Zehn Gebote für Hollywood
Seit 1930 gab es die Richtlinien für die Herstellung von Kinofilmen. Der katholische Zeitungsherausgeber Martin Quigley und der Jesuitenpriester Daniel A. Lord hatten sie verfasst. Sie wollten Sitte und Anstand in die Filme bringen. Ihr Ziel: so was wie die Zehn Gebote für Hollywood zu verfassen. Dementsprechend herrschte ein streng religiöser Geist.
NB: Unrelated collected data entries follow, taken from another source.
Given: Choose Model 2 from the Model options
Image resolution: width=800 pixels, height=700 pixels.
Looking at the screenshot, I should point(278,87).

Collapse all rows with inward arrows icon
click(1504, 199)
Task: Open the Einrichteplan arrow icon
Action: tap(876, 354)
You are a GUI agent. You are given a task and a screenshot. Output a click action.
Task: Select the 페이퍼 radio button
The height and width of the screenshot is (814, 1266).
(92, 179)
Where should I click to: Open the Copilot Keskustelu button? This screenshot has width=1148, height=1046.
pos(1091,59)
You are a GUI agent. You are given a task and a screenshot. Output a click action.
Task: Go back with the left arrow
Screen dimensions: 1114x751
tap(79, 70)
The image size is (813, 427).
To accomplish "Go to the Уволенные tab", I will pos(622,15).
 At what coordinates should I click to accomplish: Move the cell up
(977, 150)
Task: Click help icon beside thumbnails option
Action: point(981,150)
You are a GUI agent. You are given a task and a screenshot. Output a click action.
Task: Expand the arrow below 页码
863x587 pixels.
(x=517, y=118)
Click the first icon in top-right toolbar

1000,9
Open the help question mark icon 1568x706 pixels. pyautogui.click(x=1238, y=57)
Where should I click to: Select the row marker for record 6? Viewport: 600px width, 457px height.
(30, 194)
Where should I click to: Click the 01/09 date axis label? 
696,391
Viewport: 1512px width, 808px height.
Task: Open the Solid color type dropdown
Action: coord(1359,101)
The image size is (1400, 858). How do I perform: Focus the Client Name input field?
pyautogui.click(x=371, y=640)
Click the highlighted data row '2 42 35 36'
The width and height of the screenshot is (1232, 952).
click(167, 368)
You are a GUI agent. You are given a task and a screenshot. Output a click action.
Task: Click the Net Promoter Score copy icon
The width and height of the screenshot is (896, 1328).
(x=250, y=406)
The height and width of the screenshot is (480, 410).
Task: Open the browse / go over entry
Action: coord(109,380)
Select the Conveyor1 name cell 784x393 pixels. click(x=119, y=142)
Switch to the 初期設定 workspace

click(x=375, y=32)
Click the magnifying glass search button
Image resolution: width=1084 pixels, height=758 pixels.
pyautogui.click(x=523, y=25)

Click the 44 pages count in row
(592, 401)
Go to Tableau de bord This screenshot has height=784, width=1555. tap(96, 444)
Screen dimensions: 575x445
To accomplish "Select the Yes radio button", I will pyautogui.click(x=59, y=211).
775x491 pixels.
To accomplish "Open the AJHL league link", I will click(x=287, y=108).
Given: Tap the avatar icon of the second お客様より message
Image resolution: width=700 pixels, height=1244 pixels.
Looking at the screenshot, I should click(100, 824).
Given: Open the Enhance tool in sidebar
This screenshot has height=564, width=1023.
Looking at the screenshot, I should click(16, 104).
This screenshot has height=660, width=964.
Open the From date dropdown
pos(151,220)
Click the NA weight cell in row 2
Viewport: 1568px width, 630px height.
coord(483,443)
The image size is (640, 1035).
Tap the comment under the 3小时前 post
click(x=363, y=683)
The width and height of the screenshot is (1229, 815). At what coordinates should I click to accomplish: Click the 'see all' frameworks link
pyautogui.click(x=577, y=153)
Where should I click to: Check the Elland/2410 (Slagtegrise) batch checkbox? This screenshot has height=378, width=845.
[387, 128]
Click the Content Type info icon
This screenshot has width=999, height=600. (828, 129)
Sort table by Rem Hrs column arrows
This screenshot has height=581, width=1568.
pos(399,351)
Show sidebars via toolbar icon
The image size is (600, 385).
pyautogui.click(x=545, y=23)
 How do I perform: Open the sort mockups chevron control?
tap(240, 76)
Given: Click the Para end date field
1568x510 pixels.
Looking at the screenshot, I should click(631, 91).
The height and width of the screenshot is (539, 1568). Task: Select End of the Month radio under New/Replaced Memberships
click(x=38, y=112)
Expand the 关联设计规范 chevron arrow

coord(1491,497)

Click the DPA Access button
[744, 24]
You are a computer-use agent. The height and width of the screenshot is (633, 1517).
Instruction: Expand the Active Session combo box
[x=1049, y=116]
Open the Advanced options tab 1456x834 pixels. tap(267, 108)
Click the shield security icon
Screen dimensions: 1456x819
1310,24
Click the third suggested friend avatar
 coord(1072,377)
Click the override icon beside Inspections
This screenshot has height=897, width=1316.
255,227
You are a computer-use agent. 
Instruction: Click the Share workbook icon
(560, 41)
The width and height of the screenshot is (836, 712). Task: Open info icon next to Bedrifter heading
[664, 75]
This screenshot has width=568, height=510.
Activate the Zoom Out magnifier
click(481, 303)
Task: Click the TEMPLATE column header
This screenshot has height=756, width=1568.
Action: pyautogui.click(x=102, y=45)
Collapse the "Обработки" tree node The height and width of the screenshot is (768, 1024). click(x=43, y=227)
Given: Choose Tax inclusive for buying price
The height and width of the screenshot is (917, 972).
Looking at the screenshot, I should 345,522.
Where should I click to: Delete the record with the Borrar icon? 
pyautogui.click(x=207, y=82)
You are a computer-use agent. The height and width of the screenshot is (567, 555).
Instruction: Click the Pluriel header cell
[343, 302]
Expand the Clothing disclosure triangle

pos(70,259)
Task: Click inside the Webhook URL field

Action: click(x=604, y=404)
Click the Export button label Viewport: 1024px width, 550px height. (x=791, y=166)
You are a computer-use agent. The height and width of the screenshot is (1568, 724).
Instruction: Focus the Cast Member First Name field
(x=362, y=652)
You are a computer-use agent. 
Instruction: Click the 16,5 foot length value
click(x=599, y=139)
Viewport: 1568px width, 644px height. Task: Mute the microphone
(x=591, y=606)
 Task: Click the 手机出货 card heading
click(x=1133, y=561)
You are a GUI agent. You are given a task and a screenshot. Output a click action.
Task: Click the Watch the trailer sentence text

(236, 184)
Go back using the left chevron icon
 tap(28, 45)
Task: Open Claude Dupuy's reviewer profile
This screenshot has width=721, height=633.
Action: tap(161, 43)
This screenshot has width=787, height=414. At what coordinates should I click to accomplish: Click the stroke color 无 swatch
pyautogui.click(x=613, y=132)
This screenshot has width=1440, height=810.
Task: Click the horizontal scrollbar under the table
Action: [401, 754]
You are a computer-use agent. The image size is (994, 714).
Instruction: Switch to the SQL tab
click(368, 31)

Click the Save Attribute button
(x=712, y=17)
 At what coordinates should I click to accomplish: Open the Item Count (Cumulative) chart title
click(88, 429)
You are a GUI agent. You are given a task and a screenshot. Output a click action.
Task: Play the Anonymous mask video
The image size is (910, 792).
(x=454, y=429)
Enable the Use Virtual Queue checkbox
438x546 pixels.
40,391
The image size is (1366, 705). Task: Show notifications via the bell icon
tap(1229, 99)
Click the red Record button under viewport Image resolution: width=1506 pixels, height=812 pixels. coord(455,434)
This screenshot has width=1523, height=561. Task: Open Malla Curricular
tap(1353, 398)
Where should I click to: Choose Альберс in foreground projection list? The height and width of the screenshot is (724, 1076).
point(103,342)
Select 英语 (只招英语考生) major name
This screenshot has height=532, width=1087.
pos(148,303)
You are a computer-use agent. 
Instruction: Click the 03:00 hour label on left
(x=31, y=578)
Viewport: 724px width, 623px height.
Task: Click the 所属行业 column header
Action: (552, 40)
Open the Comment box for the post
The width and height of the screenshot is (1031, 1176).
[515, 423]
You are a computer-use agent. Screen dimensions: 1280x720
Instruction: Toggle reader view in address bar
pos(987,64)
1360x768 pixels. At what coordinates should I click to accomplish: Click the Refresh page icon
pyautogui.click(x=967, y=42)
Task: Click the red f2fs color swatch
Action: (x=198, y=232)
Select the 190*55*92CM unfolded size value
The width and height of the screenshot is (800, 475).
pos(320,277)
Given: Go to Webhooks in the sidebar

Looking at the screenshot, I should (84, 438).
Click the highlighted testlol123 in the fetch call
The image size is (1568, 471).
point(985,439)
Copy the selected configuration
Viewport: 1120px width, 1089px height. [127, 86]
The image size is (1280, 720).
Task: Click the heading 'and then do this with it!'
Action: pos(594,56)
Gotteslästerungen waren verboten. Die Ehe war heilig und durfte nicht in Frage gestellt werden. Sünder durften keine Sympathieträger sein. Das hiess konkret: Ehebruch sollte nicht gezeigt werden. Homosexualität galt als sexuelle Perversion. Die Darstellung von Verbrechen sollte dem Zuschauer erspart bleiben. Was in Zeiten der Prohibition bedeutete, dass schon der Kauf eines Biers nicht dargestellt werden durfte.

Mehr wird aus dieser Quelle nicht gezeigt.